(Stored entries)
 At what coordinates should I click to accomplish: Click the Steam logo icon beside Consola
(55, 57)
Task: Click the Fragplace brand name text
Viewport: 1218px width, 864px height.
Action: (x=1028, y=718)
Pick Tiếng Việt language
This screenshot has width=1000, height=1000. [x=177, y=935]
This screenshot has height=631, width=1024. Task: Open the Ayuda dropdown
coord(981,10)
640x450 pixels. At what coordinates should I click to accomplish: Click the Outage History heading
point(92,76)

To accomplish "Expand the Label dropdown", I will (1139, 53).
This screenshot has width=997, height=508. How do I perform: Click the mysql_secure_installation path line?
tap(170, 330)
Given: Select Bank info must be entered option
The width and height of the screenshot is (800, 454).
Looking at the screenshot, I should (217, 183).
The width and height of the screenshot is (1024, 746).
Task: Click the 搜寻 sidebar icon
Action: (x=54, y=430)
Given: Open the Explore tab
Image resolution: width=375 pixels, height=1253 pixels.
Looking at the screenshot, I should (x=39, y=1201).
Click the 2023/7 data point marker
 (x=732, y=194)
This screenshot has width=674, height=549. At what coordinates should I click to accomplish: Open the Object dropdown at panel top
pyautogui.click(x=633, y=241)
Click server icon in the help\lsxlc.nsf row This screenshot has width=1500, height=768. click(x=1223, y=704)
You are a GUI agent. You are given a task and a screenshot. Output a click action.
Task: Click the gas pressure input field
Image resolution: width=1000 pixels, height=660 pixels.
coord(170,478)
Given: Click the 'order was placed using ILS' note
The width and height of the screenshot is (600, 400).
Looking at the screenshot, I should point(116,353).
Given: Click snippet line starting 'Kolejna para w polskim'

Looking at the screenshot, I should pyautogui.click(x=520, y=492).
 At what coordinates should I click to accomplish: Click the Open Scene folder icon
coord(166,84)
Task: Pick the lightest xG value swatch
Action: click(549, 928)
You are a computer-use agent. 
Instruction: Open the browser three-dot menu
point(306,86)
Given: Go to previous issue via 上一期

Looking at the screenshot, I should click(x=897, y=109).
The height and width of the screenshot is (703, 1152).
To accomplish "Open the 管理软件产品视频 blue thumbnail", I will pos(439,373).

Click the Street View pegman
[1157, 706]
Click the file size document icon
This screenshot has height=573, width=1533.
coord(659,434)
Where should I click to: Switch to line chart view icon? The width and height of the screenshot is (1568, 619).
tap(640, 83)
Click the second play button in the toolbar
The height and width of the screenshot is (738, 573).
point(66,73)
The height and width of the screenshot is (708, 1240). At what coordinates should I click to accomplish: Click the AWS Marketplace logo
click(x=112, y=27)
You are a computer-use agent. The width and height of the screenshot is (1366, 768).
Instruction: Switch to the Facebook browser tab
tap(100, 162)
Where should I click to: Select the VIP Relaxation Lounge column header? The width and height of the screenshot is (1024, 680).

WHAT YOU SHOULD DO -
The answer must consist solely of the number of lines in the entries that contain the word "computer".

SOLUTION TO THIS PROBLEM -
2